[start of Passage given]
Sky-shifting#
CWInPy can be used to produce posterior probability distributions for the unknown signal parameters of a continuous gravitational-wave source, i.e., a pulsar. These allow you to constrain, for example, the gravitational-wave amplitude, or orientation of the source. However, before making inferences about a particular source’s parameters it is useful to be sure that the signal you are observing is actually astrophysical in origin. Gravitational-wave detector data contains many non-astrophysical artifacts and also its properties vary over time, i.e., the noise is the data is not drawn from a purely Gaussian non-stationary process (see, e.g., [1]). Some of these artifacts are narrow-band spectral line features, which can wander across the frequency band of an expected signal and potentially mimic a continuous signal to some extent [2]. Even Gaussian noise can occasionally conspire to look slightly “signal-like”, i.e., produce posteriors in amplitude that peak away from zero and have some coherent structure detectors.
It is therefore useful to have some way to assess whether a signal is likely to be a detector artifact or not, i.e., compare some statistic generated from the data containing the signal to a known background distribution of that statistic for realistic noise-only detector data. We unfortunately cannot turn signals off or shield the detector from them to work out a noise-only background. Given a continuous signal is at a specific frequency, the noise-only background could potentially be generated by looking at many different frequencies. However, because the detector noise amplitude is very frequency dependent and the spectral features vary across the band, this means different frequencies are not very representative of the noise around our signal of interest. This is where sky-shifting [3] comes in.
For a long-duration signal, its exact phase evolution is very dependent on its sky location, due to the Doppler and relativistic modulations required for that location. Therefore, for a particular source you can completely decohere the signal by heterodyning it at the wrong sky location. This process is slightly analogous to process of “time shifting” used to establish the significance of transient gravitational-wave signals (see, e.g., Section 3.6 of [4]). If one performs the heterodyne with many random sky shifts and in each case then performs parameter estimation on the signal and calculates an appropriate statistic, e.g., a coherent versus incoherent Bayesian odds as given in Equation (32) of [5], then the distribution of this statistic can be compared with that from the un-shifted sky location.
[end of Passage given]
[start of Recorded data]
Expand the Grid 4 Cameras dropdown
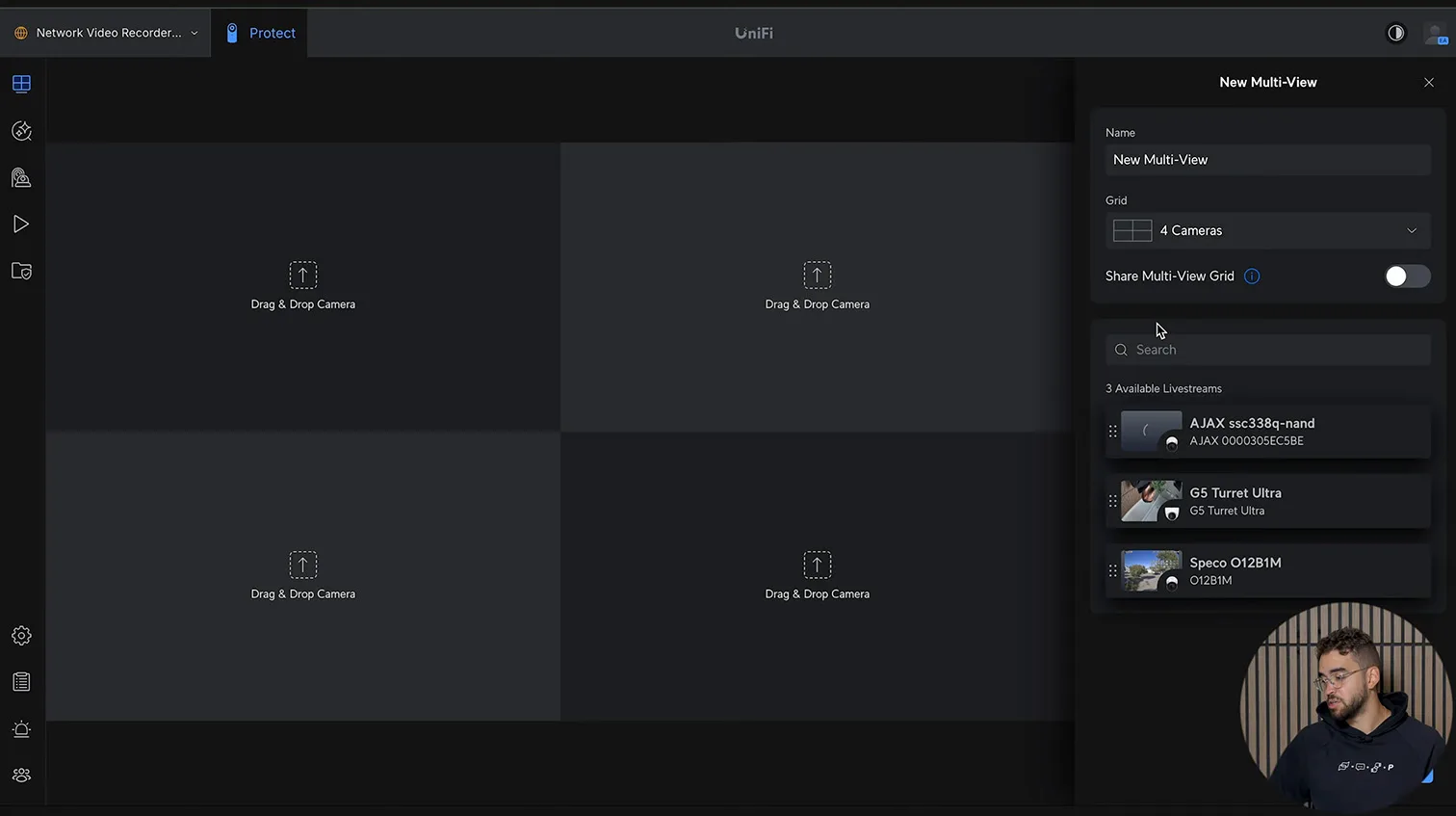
[end of Recorded data]
(What is asked):
[a] From the sky-shifting text, copy the section from "It is therefore" to "[3] comes in.".
[b] Proceed with the sky-shifting text, picking up after its final sentence.

(Answers for the tasks):
[a]
It is therefore useful to have some way to assess whether a signal is likely to be a detector artifact or not, i.e., compare some statistic generated from the data containing the signal to a known background distribution of that statistic for realistic noise-only detector data. We unfortunately cannot turn signals off or shield the detector from them to work out a noise-only background. Given a continuous signal is at a specific frequency, the noise-only background could potentially be generated by looking at many different frequencies. However, because the detector noise amplitude is very frequency dependent and the spectral features vary across the band, this means different frequencies are not very representative of the noise around our signal of interest. This is where sky-shifting [3] comes in.

[b]
The sky-shifting process works as follows:
Perform a “coarse” heterodyne, i.e., heterodyne the data without accounting for any Doppler corrections and just using terms of the Taylor expansion in the frequency evolution (this is the first stage of the “two-stage” heterodyne approach). Filter and downsample the data, but making sure the filter is wide enough to accommodate the Doppler modulation of the source.
Randomly generate a number of new sky locations in the same ecliptic hemisphere as the source. For each of these new (sky-shifted, off-source or background) locations and the original (on-source or foreground) location, perform an additional heterodyne of the “coarse” data (this is the second stage of the “two-stage” heterodyne approach), using the expected Doppler modulation for that position.
Perform parameter estimation on the heterodyned data for each sky location (including the original un-shifted data) and calculate the Bayesian odds (assuming a nested sampling algorithm has been used).
Histogram the distribution of sky-shifted (off-source or background) odds values and perform a kernel density estimate/distribution fit to compare that distribution to the value from the true un-shifted (on-source) location.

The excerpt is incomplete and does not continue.